Input:
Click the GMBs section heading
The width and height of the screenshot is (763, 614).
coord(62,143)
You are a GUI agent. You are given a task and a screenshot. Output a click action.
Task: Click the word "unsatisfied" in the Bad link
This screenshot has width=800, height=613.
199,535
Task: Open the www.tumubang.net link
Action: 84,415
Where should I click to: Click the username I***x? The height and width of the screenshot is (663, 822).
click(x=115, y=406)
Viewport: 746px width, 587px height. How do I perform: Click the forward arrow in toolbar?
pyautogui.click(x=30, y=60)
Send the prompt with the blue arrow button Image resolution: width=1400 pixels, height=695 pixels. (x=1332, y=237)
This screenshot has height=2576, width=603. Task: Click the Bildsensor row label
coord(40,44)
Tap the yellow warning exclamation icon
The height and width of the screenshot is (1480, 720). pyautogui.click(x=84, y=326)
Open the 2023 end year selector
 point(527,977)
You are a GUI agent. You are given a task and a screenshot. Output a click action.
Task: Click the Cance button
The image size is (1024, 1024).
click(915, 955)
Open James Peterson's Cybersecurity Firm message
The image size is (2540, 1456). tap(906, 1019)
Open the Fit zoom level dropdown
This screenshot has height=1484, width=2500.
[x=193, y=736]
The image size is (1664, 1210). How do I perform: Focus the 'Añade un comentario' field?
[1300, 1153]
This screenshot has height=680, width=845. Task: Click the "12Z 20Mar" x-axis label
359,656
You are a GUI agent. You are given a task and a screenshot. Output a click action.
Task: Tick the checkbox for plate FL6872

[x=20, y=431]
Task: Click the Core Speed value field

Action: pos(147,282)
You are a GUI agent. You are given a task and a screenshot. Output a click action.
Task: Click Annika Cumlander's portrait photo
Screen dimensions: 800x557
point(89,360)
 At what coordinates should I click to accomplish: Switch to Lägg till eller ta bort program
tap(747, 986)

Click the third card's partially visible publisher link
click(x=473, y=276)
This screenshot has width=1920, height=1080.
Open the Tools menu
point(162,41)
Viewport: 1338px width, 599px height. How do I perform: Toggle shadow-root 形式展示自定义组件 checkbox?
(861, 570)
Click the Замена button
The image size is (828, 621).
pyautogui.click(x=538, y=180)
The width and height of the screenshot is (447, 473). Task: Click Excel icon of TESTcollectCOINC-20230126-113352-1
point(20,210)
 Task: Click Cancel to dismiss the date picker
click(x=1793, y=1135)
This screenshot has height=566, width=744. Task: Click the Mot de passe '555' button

To be done: Render every line of the records above as a JSON list of strings, one string per line, with blank lines omitted.

Exercise answer:
[
  "Click the GMBs section heading",
  "The width and height of the screenshot is (763, 614).",
  "coord(62,143)",
  "You are a GUI agent. You are given a task and a screenshot. Output a click action.",
  "Task: Click the word \"unsatisfied\" in the Bad link",
  "This screenshot has width=800, height=613.",
  "199,535",
  "Task: Open the www.tumubang.net link",
  "Action: 84,415",
  "Where should I click to: Click the username I***x? The height and width of the screenshot is (663, 822).",
  "click(x=115, y=406)",
  "Viewport: 746px width, 587px height. How do I perform: Click the forward arrow in toolbar?",
  "pyautogui.click(x=30, y=60)",
  "Send the prompt with the blue arrow button Image resolution: width=1400 pixels, height=695 pixels. (x=1332, y=237)",
  "This screenshot has height=2576, width=603. Task: Click the Bildsensor row label",
  "coord(40,44)",
  "Tap the yellow warning exclamation icon",
  "The height and width of the screenshot is (1480, 720). pyautogui.click(x=84, y=326)",
  "Open the 2023 end year selector",
  " point(527,977)",
  "You are a GUI agent. You are given a task and a screenshot. Output a click action.",
  "Task: Click the Cance button",
  "The image size is (1024, 1024).",
  "click(915, 955)",
  "Open James Peterson's Cybersecurity Firm message",
  "The image size is (2540, 1456). tap(906, 1019)",
  "Open the Fit zoom level dropdown",
  "This screenshot has height=1484, width=2500.",
  "[x=193, y=736]",
  "The image size is (1664, 1210). How do I perform: Focus the 'Añade un comentario' field?",
  "[1300, 1153]",
  "This screenshot has height=680, width=845. Task: Click the \"12Z 20Mar\" x-axis label",
  "359,656",
  "You are a GUI agent. You are given a task and a screenshot. Output a click action.",
  "Task: Tick the checkbox for plate FL6872",
  "[x=20, y=431]",
  "Task: Click the Core Speed value field",
  "Action: pos(147,282)",
  "You are a GUI agent. You are given a task and a screenshot. Output a click action.",
  "Task: Click Annika Cumlander's portrait photo",
  "Screen dimensions: 800x557",
  "point(89,360)",
  " At what coordinates should I click to accomplish: Switch to Lägg till eller ta bort program",
  "tap(747, 986)",
  "Click the third card's partially visible publisher link",
  "click(x=473, y=276)",
  "This screenshot has width=1920, height=1080.",
  "Open the Tools menu",
  "point(162,41)",
  "Viewport: 1338px width, 599px height. How do I perform: Toggle shadow-root 形式展示自定义组件 checkbox?",
  "(861, 570)",
  "Click the Замена button",
  "The image size is (828, 621).",
  "pyautogui.click(x=538, y=180)",
  "The width and height of the screenshot is (447, 473). Task: Click Excel icon of TESTcollectCOINC-20230126-113352-1",
  "point(20,210)",
  " Task: Click Cancel to dismiss the date picker",
  "click(x=1793, y=1135)",
  "This screenshot has height=566, width=744. Task: Click the Mot de passe '555' button"
]